God has endless ways of winning our hearts, and I'm fascinated by them all.

Before she knew Him, He loved her.

As a premature infant, she survived despite indifference and unsophisticated care. As a child, she escaped the bombing at Hiroshima by some unknown whim that prompted her father to move the family to the countryside.

Now, as a young computer programmer living in the United States, Shigeko’s marriage was in trouble. Her husband was a Christian; she was a self-described “pew-warmer,” and the seams were starting to show. In a dream, she saw herself jumping off a building.

Little did she know that one of her co-workers was praying for her. Thanks to his friendliness, she began dropping by his office to borrow Christian books — until another woman became jealous of their friendship, and began to spread rumors. The situation escalated until Shigeko found it hard to do her job at all. Meanwhile, she stopped reading Christian literature, afraid she’d discover that she couldn’t believe in Jesus. Then how would she be saved?

One evening, Shigeko was helping her younger son practice his violin, and inwardly wrestling with the situation at work. Without thinking, she said, “Holy Spirit, I give this problem into your hand.”

Immediately, she felt total peace.

Later that night, she mused, “What a wonderful thing happened to me today!” Then she saw Jesus standing by her bed. He wore a white robe and held a lantern as He waited outside a door without a handle, a door she knew could only be opened by the person inside. As she watched, the door did open, and Jesus went inside.

To this day, Shigeko thinks of her heart as filled with His light.

Those Who Know It

God has endless ways of winning our hearts, and I’m fascinated by them all. I first heard Shigeko’s story during a lull in our historical geography tour: We were sitting in a hotel room, homework spread all over the coffee table in front of us. I’ve listened to stories in parks, and in the parking lot after church. I’ve elicited stories at my kitchen table, and requested them over email from faraway friends.Some names have been changed.

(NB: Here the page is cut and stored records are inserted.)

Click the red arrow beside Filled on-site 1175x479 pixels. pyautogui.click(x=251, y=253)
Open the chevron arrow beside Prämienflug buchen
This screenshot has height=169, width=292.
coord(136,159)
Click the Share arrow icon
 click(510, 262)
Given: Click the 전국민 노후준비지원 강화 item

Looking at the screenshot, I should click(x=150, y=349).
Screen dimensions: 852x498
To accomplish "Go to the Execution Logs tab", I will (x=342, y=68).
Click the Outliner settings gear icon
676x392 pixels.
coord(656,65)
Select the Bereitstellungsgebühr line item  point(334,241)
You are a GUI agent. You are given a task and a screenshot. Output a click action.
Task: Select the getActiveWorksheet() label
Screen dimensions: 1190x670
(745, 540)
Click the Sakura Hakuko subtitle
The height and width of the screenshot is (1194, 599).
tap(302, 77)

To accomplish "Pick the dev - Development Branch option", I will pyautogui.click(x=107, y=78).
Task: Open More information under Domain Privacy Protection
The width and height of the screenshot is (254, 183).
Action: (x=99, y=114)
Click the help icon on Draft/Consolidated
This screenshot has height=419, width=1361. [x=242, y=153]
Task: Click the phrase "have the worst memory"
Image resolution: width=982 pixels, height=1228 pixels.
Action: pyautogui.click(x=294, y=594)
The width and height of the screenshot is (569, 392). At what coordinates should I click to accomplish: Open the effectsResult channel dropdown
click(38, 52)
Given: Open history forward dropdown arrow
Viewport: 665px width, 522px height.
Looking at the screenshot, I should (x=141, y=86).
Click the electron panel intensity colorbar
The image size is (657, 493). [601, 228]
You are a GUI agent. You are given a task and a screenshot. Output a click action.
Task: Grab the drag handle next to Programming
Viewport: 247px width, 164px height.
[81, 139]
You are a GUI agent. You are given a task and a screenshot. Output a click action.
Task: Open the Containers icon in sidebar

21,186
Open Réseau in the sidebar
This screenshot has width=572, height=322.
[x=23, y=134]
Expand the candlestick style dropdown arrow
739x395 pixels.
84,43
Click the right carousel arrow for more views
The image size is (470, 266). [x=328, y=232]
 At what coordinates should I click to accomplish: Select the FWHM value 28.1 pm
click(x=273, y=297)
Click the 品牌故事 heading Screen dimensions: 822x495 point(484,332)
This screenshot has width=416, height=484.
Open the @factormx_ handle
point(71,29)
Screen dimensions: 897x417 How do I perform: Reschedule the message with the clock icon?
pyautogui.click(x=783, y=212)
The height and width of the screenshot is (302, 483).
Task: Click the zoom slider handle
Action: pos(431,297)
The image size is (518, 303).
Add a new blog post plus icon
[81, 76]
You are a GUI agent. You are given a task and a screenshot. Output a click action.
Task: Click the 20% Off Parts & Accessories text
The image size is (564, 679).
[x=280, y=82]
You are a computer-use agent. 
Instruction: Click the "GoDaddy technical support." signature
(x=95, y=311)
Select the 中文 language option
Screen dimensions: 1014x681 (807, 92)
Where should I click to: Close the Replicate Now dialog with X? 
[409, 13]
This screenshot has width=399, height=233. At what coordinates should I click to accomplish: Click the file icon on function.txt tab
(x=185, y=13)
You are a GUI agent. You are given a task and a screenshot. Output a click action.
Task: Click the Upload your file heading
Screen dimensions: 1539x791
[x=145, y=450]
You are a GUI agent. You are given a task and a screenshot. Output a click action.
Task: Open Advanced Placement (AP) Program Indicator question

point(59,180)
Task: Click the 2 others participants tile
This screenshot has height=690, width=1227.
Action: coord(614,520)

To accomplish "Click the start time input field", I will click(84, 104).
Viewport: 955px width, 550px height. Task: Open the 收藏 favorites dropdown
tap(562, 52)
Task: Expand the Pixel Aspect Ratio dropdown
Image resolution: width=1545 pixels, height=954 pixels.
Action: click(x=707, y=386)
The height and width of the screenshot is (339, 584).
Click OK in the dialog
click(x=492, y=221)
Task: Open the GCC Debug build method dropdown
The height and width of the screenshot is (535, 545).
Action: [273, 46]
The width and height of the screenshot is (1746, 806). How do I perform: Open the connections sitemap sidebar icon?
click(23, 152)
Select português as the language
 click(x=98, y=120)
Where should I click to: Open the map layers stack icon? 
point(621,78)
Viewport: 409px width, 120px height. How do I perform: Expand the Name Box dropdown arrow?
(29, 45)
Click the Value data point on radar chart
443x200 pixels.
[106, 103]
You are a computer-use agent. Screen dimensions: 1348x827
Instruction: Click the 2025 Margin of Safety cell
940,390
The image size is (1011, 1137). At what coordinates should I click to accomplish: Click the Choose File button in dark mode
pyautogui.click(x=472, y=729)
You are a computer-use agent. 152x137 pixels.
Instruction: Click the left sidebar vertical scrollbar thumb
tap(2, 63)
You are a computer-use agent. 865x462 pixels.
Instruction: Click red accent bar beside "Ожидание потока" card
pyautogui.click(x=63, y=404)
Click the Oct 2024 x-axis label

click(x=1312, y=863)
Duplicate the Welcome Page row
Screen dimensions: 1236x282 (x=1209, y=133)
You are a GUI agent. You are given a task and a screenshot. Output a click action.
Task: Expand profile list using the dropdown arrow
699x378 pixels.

But not everyone’s story is characterized by escapes from death, visions, and dramatic life changes. My story starts with a 4-year-old who wanted Jesus in her heart — and a 13-year-old who couldn’t remember the hour she first believed, but reaffirmed it with all her heart. It’s about a Book I’d taken for granted until He made it alive, a King whose rule I avoided until He won my trust, and a Savior whose love I’m still learning to understand.

Don is a gifted mentor who has pored over the the Bible for decades. But he still can’t articulate why he is convinced that God loves him. “I just seem to know,” he says, “but I’m not quite sure how. Perhaps it is one of those things where the Spirit speaks with ‘groanings’ and not words between His heart and mine?”

Bria is one of those avid learners who reads Dorothy Sayers, G. K. Chesterton and Blaise Pascal, just because she can. She knows and believes in God’s unconditional love because the Bible tells her so — and because she has experienced lots of little “coincidences” that make her suspect that He cares. “I know it with my head,” she says, “but I keep acting as if it isn’t true.”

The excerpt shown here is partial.